• **Supplied passage**

The winter of discontent has finally found the road to Chapel Hill. For the first time since cars had tail fins, the Heels appear to be heading towards a losing record and the popular game in Orange County right now is to find the right person to blame. That's pretty understandable for a fan base with a large percentage of people that have never seen the Heels near the bottom of the ACC. (It feels strange to even type those last few words. Well, it feels good too, but mostly it feels strange.) We're not talking about a fan based that is accustomed to winning; we're talking about a fan base that has never known anything but winning. Surely someone has to be responsible for all of this! Still, if there's one thing that could save Matt Doherty and Bill Guthridge from car pooling it to Effigy, NC, it would be a win over a #1 ranked Duke team.

There's a scene in the otherwise forgettable movie "That Thing You Do" when a member of a pop band suddenly exposed to wild popularity in the early sixties asks the question, "How did we ever get here?" That's the same question you can hear up and down Franklin Street. The most popular individual to blame for all of this seems to be Bill Guthridge who failed to bring in enough talent for the Heels to carry on their winning tradition. But was it really fair to believe that the 85-year old Guthridge would be viewed by anybody as anything more than a middle inning reliever? Was it fair to ask a man to recruit when the prevailing sentiment out there is that you won't be the head coach for long? Was it fair to make this guy hit the recruiting trail and miss all those "Matlock" episodes?

• **Challenges**
1: Name every place the column on the Heels mentions.
2: Which movie does the column on the Heels cite for its scene with a suddenly popular pop band?
3: Set down everything in the column on the Heels from "The winter of" down to "ranked Duke team.", copied word for word.
The listing is not needed for any of this work.

• **Raw data**

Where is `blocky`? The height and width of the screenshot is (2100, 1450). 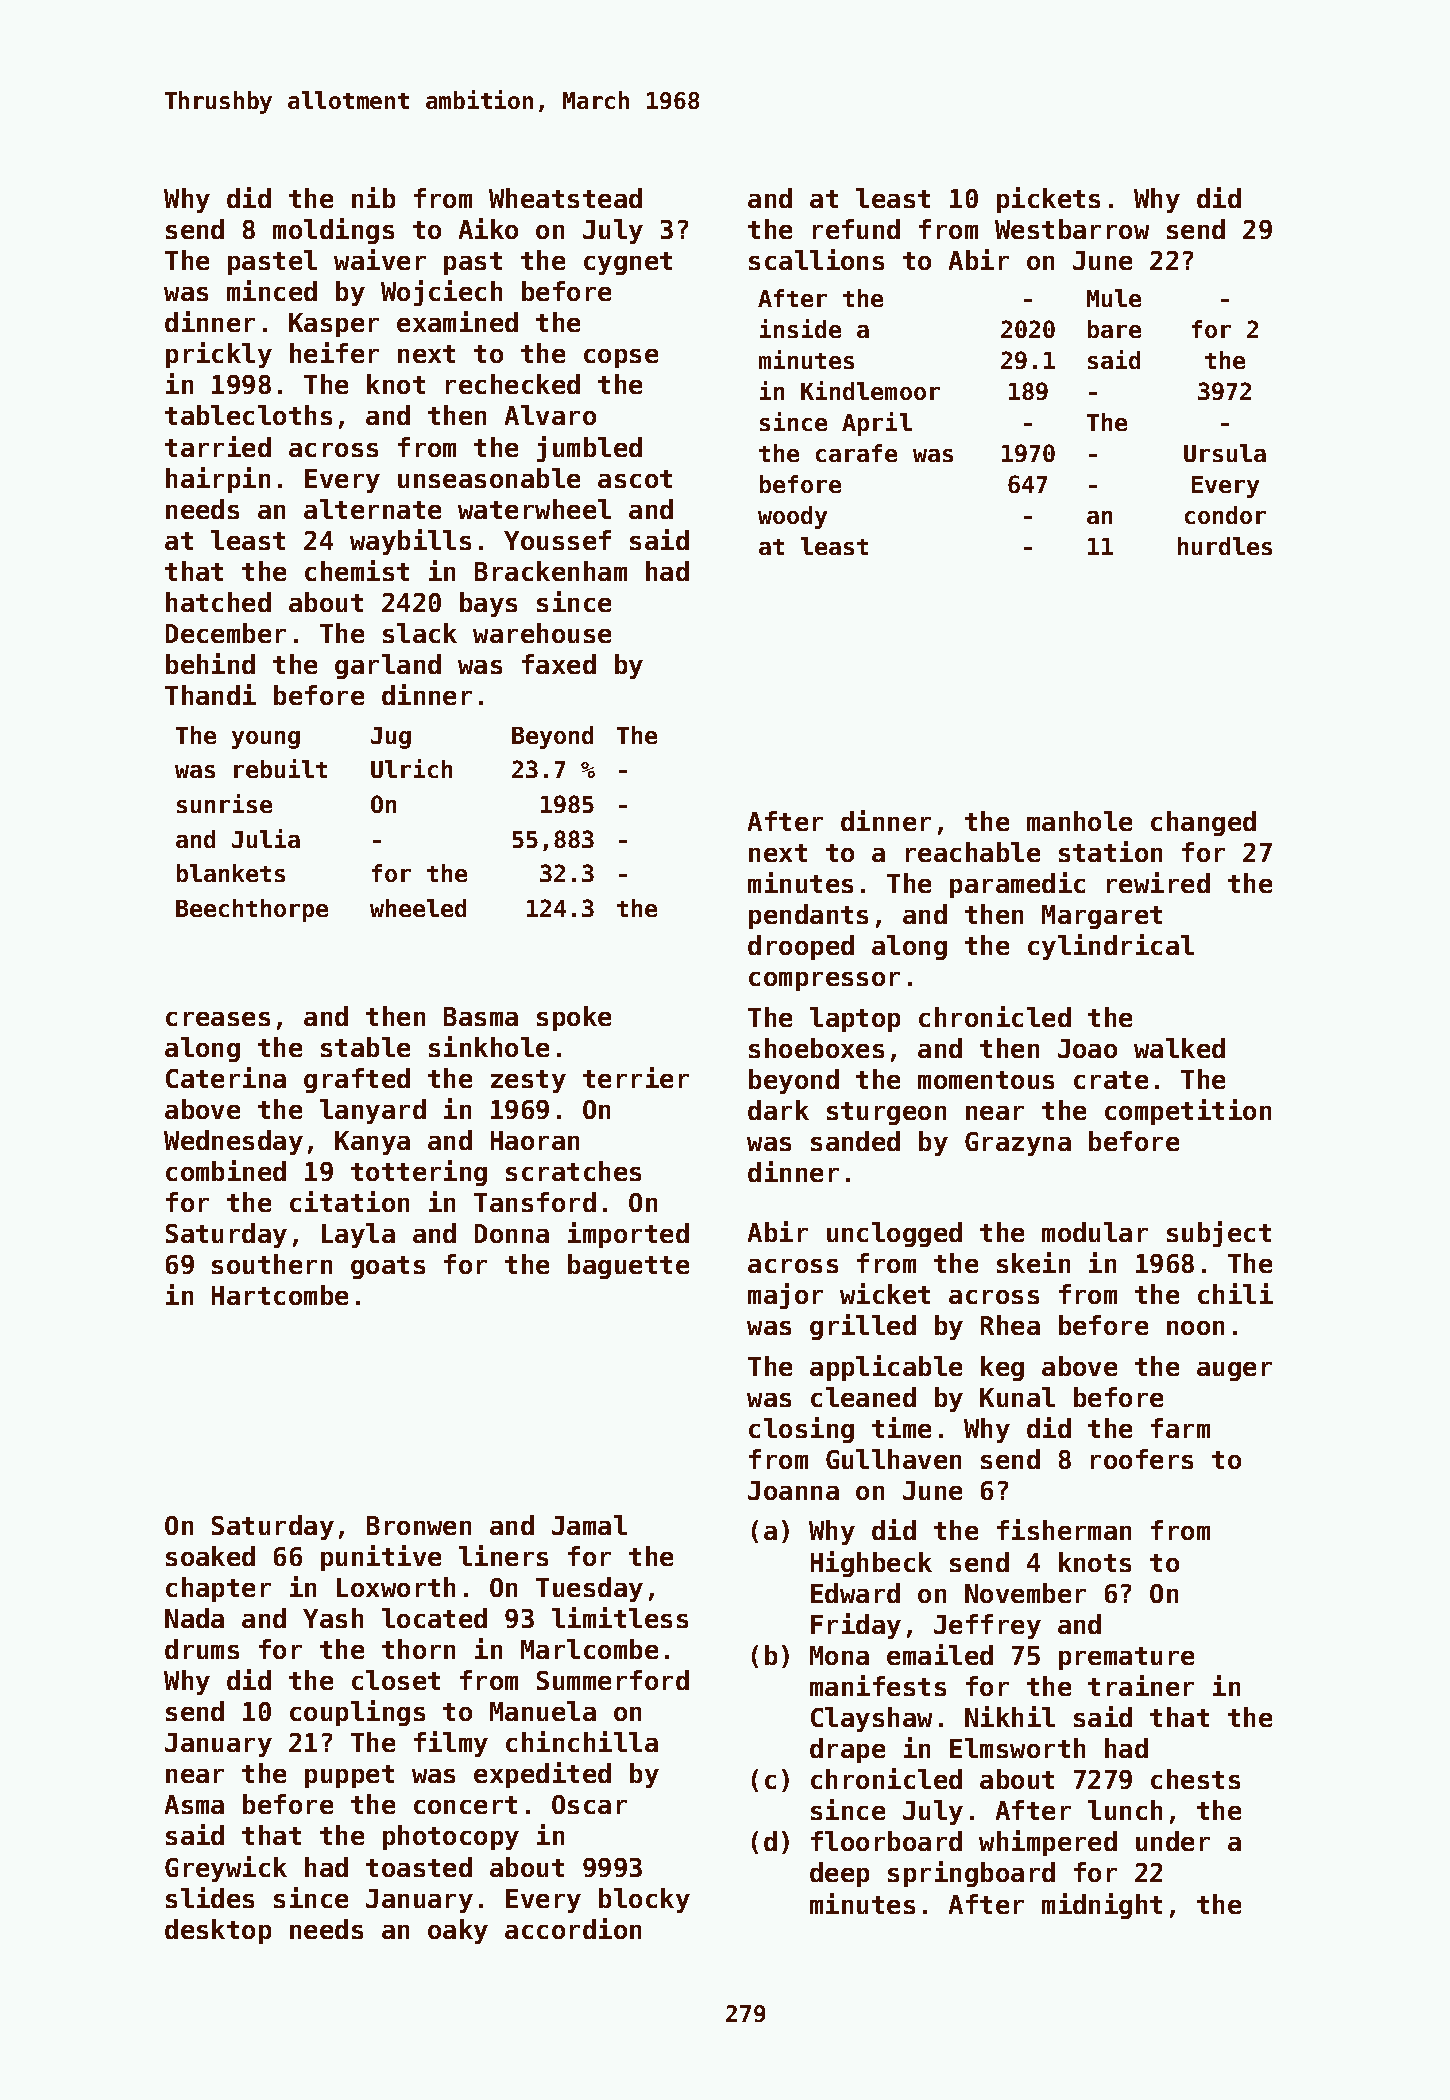 blocky is located at coordinates (644, 1900).
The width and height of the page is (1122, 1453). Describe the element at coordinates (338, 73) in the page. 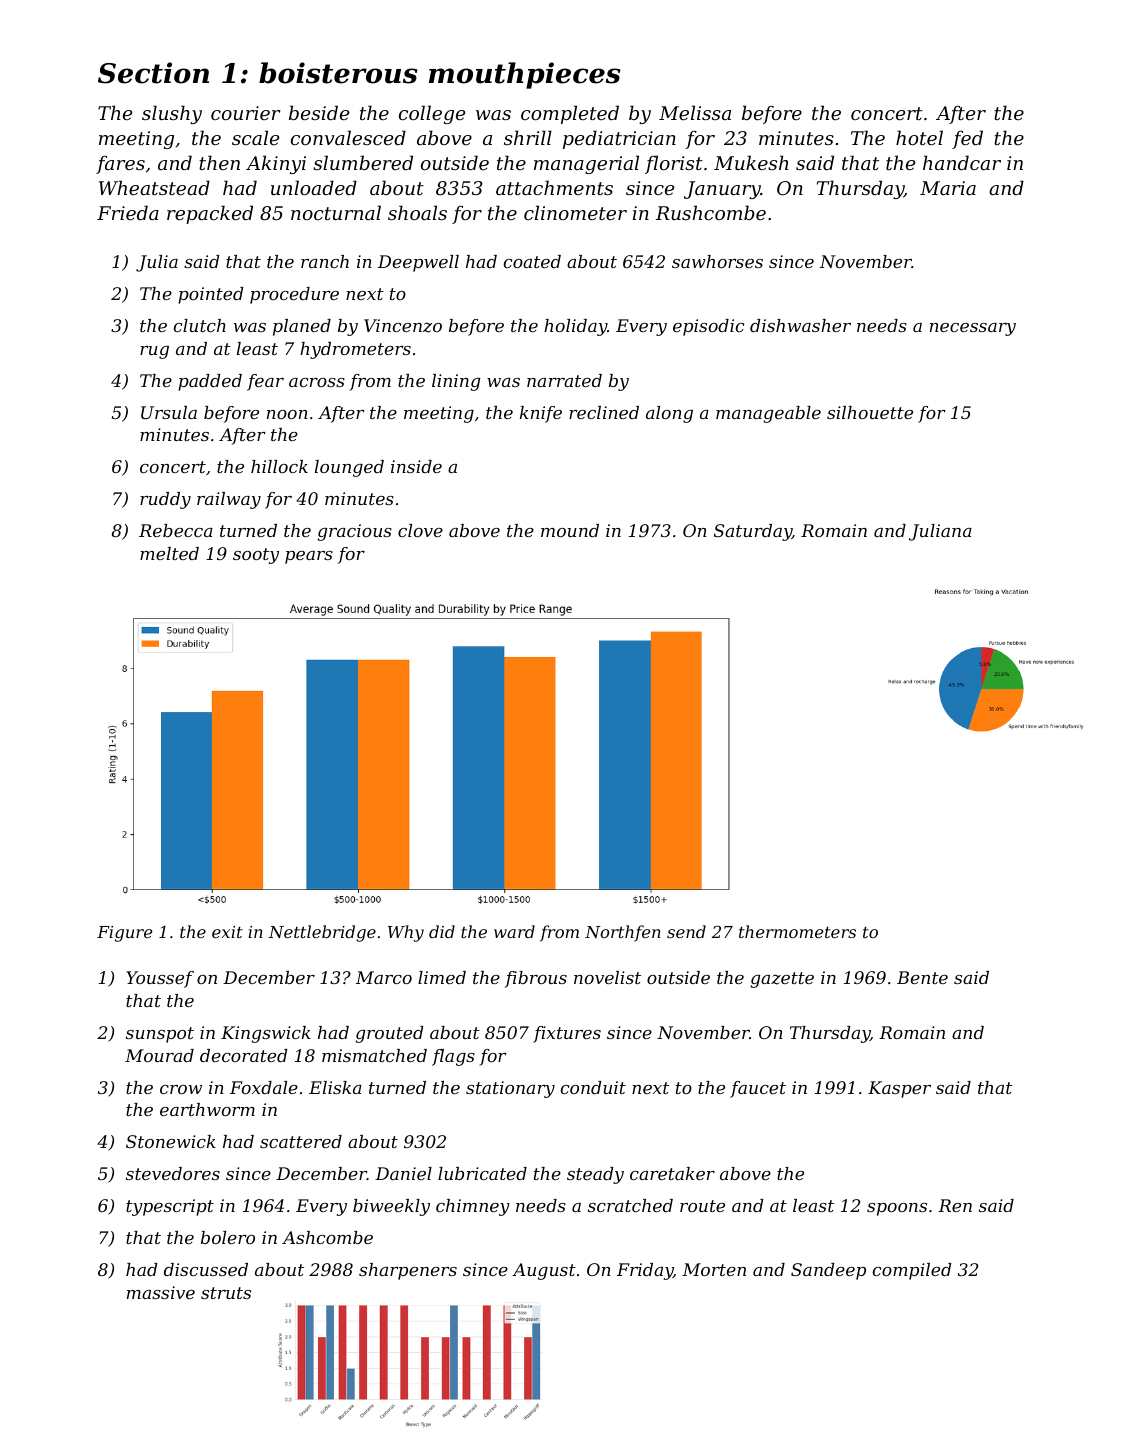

• **The results**
1: Chapel Hill, Orange County, Effigy, NC, Franklin Street

2: "That Thing You Do"

3:
The winter of discontent has finally found the road to Chapel Hill. For the first time since cars had tail fins, the Heels appear to be heading towards a losing record and the popular game in Orange County right now is to find the right person to blame. That's pretty understandable for a fan base with a large percentage of people that have never seen the Heels near the bottom of the ACC. (It feels strange to even type those last few words. Well, it feels good too, but mostly it feels strange.) We're not talking about a fan based that is accustomed to winning; we're talking about a fan base that has never known anything but winning. Surely someone has to be responsible for all of this! Still, if there's one thing that could save Matt Doherty and Bill Guthridge from car pooling it to Effigy, NC, it would be a win over a #1 ranked Duke team.